Passage shown:
----------------

# Poll - Do you regularly go abroad.



## Deleted user 48797 (Jul 28, 2018)

Having a chat here at home we wondered what percentage of motorhome owners take their price and joy abroad. So I decided to start a simple poll  - do you? A simple yes or no is all that's required.


----------



## Minisorella (Jul 28, 2018)

Hmmm... two choices are never enough! :hammer: :raofl:

Up to now, it would have been a 'no' but I've just got back from my very first overseas adventure with the motorhome and I'm totally smitten. Definitely plan to go abroad as much as I can manage in the future... so it's a 'yes' from me


----------



## Pauljenny (Jul 28, 2018)

We're very timid. We only go abroad once a year. Leaving September, returning well after Xmas.
Prunes and apricots keep us regular.
So it's a YES.


----------



## jacquigem (Jul 28, 2018)

Yes, now we are retired its difficult to return to UK


----------



## Lee (Jul 28, 2018)

We go a couple of times a year, love it and would agree with most of the above, it's easier to over here and it's pleasant when you are welcomed and appreciated which is not always the way over here.
As said before go for it you won't regret it.


----------



## campervanannie (Jul 28, 2018)

Not gone yet in my MH but that will change soon.


----------



## jagmanx (Jul 28, 2018)

*France*

Is probably the best for a 1st venture.
But Germany and Austria also vg.
Then anywhere....
Not been to Spain but..
Denmark Norway Finland Sweden and home.
Very good.
Czech R Good as is Hungary.
Not so keen on Romania !
This year Italy very good.
Sicily nice but challenging !


----------



## StreetSleeper (Jul 28, 2018)

Don't do foreign. Couldn't even manage the Orkney's; two and a half hours yodelling down the porcelain phone, as I'm sure quite a few on here recall. As for the hole, I might, at some time, take a chance as I believe there's a lot out there that I haven't seen yet.

Rae & Ann


----------



## Wooie1958 (Jul 28, 2018)

Yes.


----------



## Herbenny (Jul 28, 2018)

Doing our first trip early next year so just deciding on places to see and things to do....
I have been told once you go once you get the bug


----------



## mark61 (Jul 28, 2018)

Another yes.


----------



## izwozral (Jul 28, 2018)

Yet to go abroad in our MH but have driven abroad a few times and driven a MH in NZ, so a Yes/No is a little tricky but ticked No in this instance.


----------



## mid4did (Jul 28, 2018)

----------------

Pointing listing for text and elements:

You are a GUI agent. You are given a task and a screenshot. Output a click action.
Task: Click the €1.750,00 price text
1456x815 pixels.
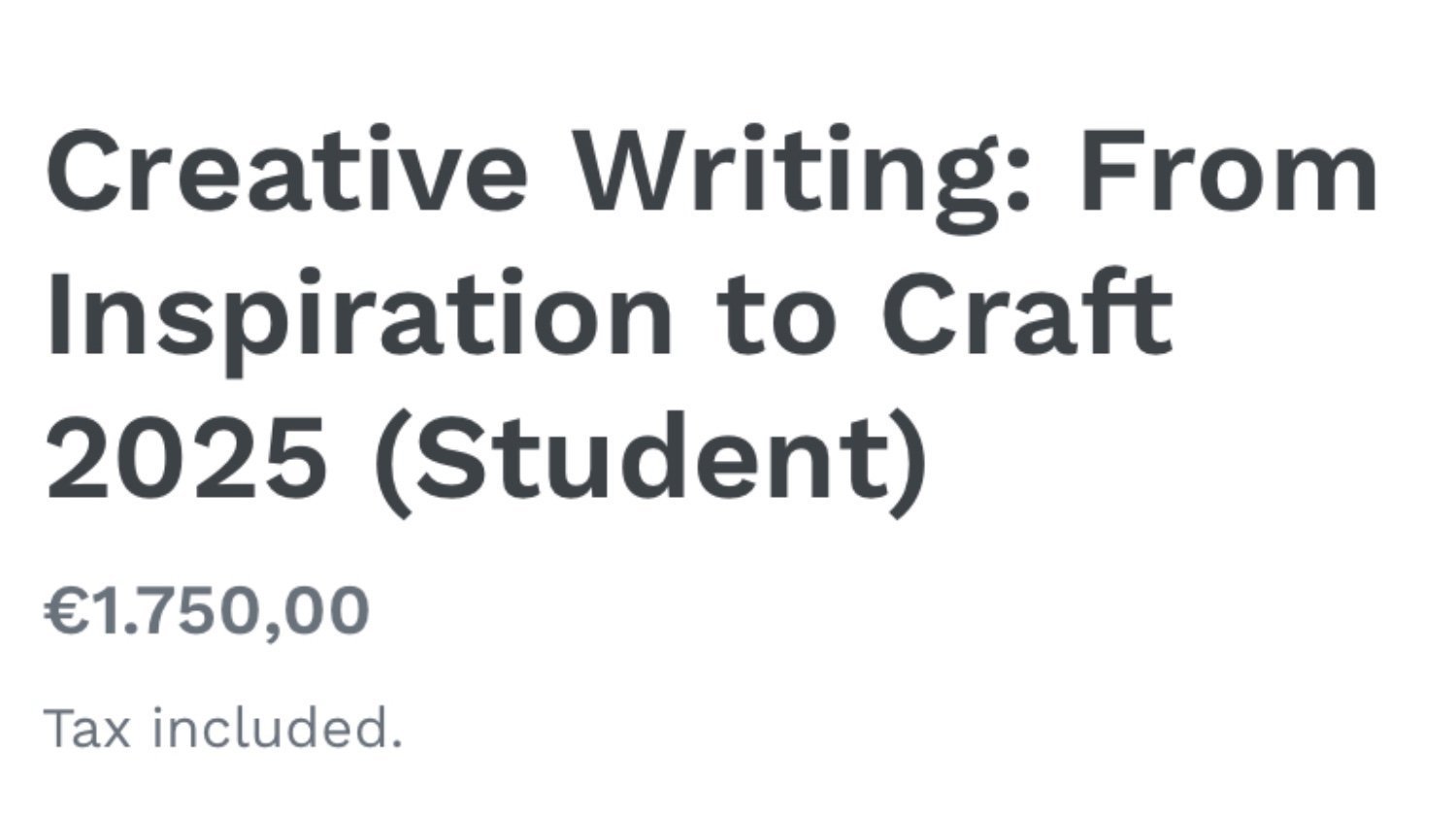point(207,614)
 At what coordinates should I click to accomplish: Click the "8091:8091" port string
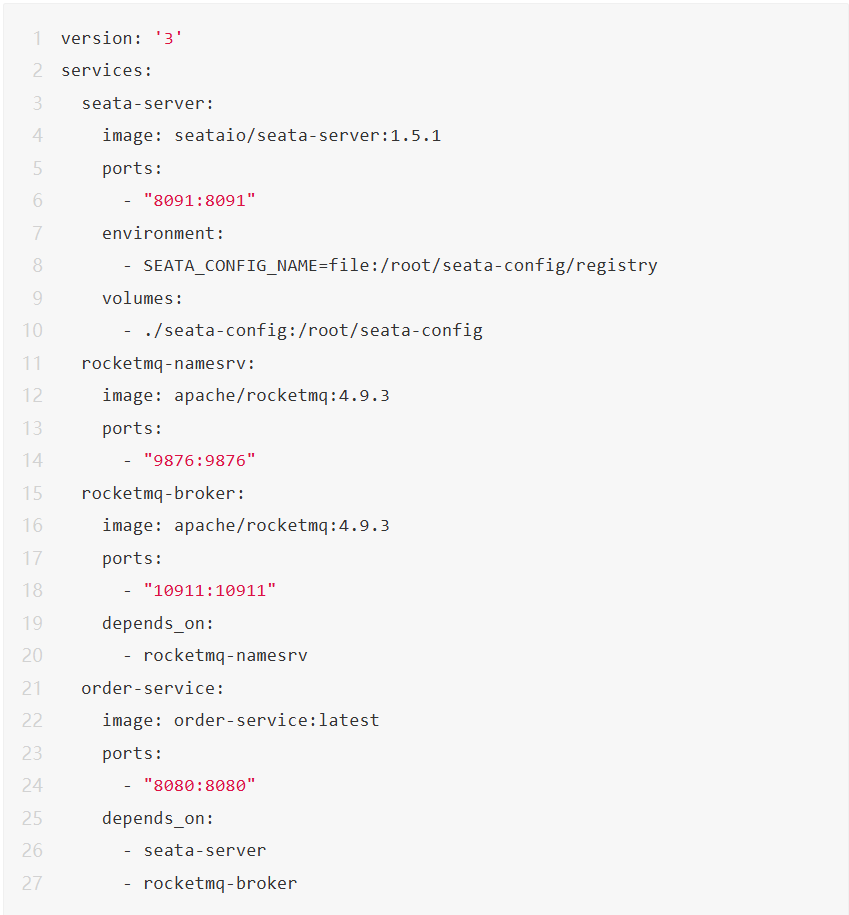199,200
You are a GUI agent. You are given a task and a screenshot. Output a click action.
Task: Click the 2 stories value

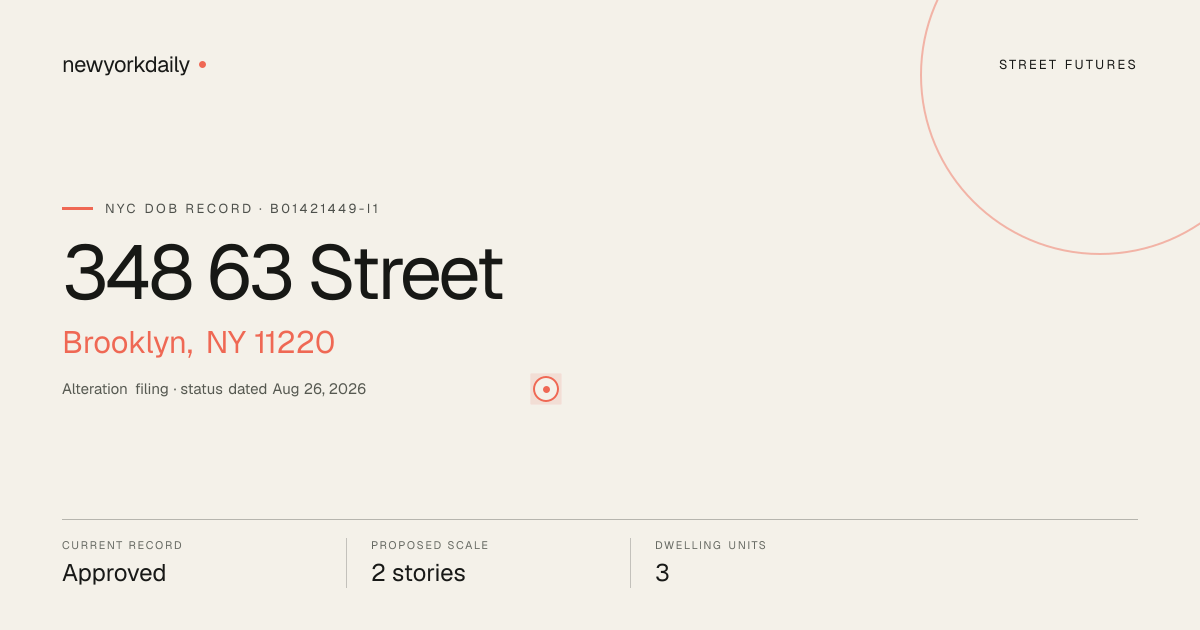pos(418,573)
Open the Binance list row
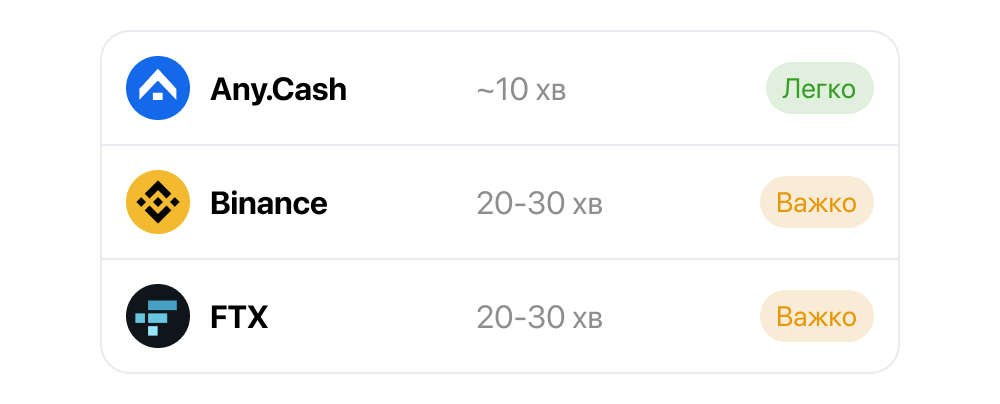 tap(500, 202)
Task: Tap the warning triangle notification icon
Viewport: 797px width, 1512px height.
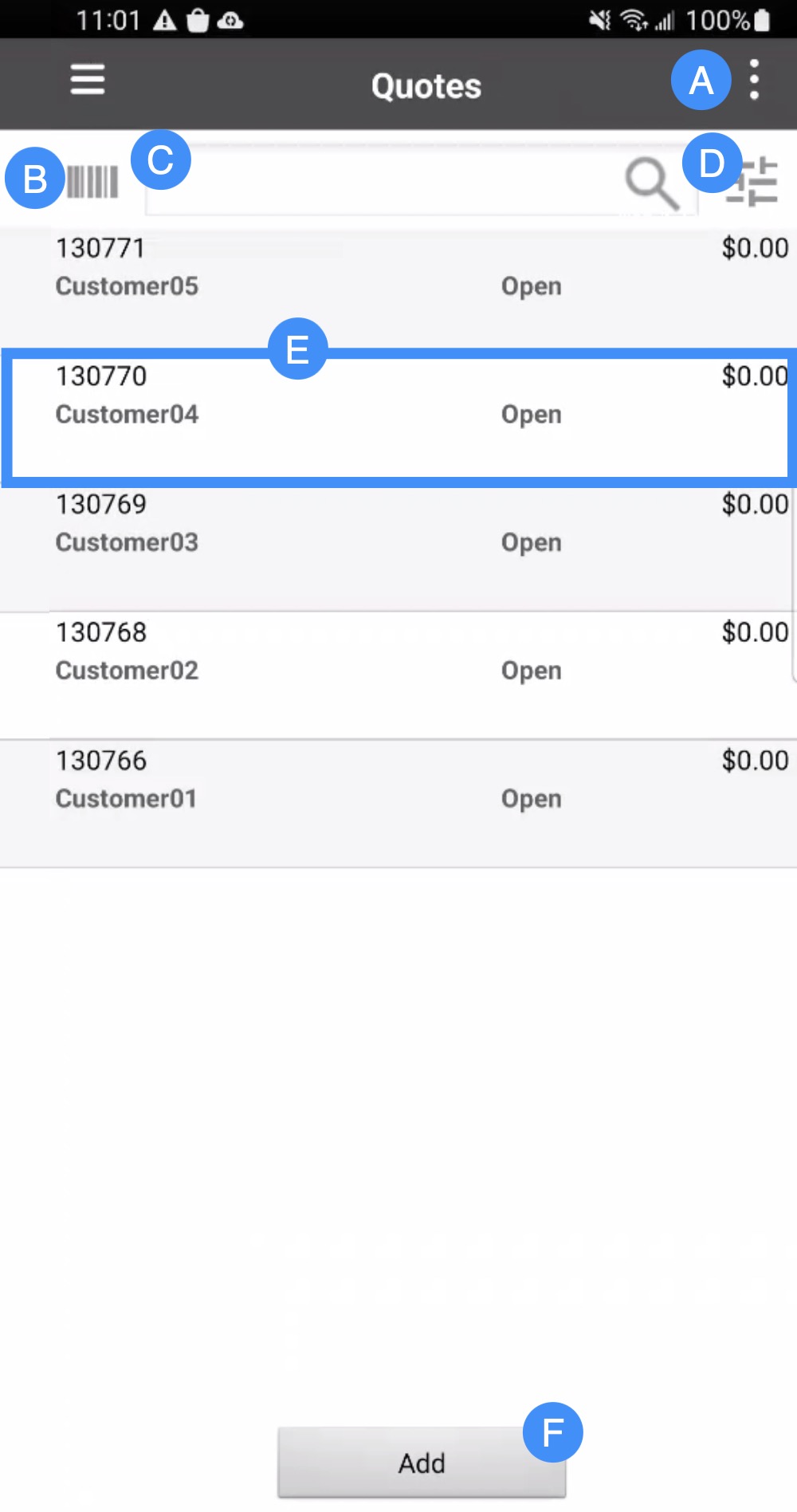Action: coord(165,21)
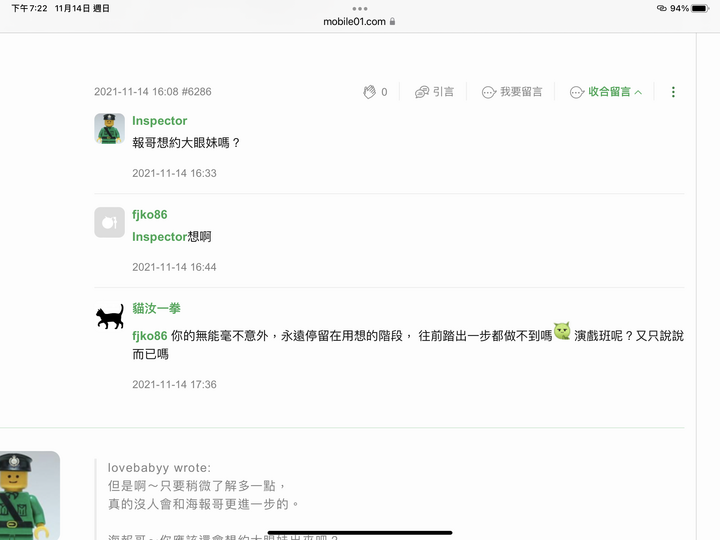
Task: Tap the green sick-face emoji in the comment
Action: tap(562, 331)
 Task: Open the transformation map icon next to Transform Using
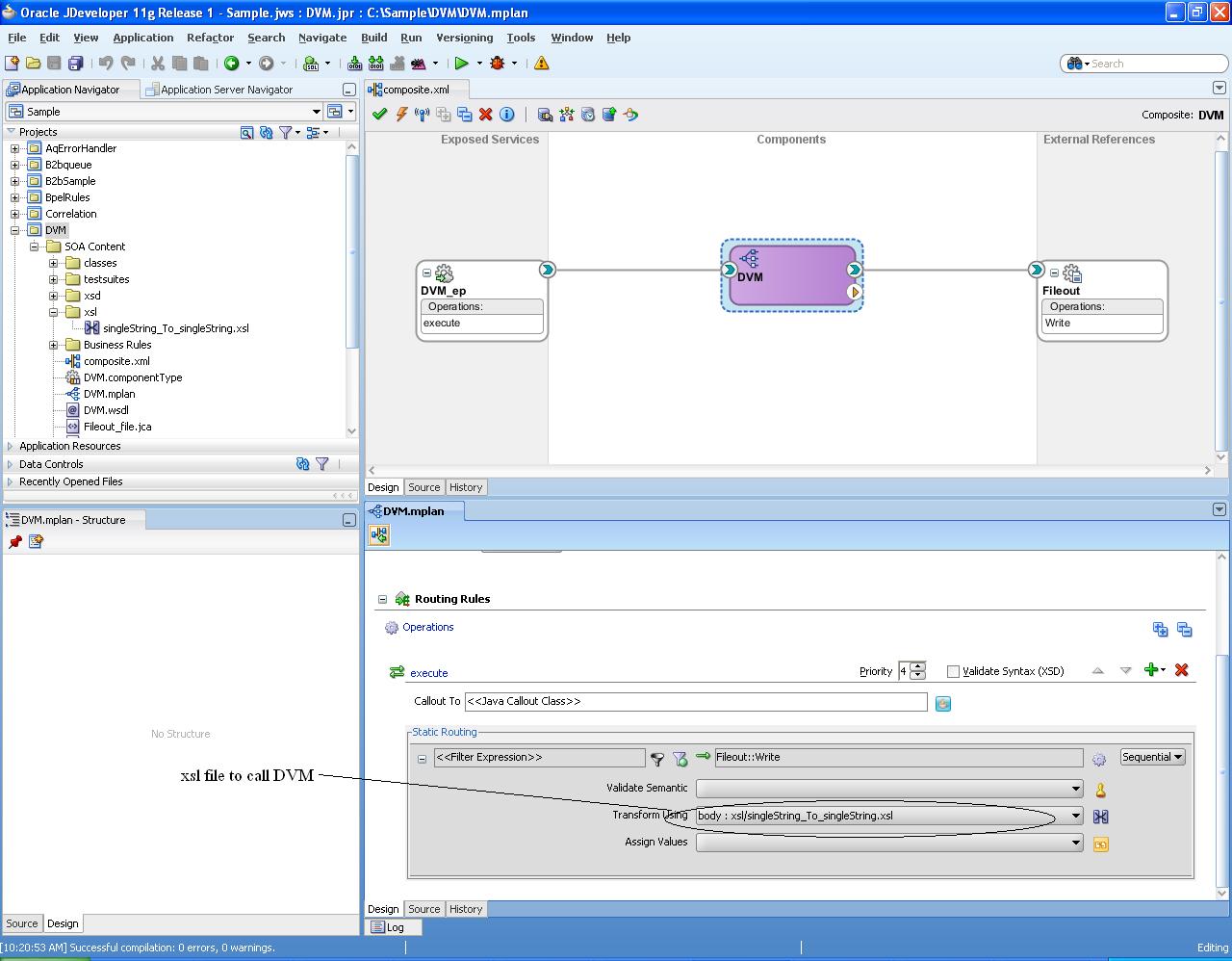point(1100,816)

----------------

Problem to solve:
In the poll thread about taking a motorhome abroad, when does Pauljenny's once-a-year trip leave and return?

Finished answer:
It leaves in September and returns well after Xmas.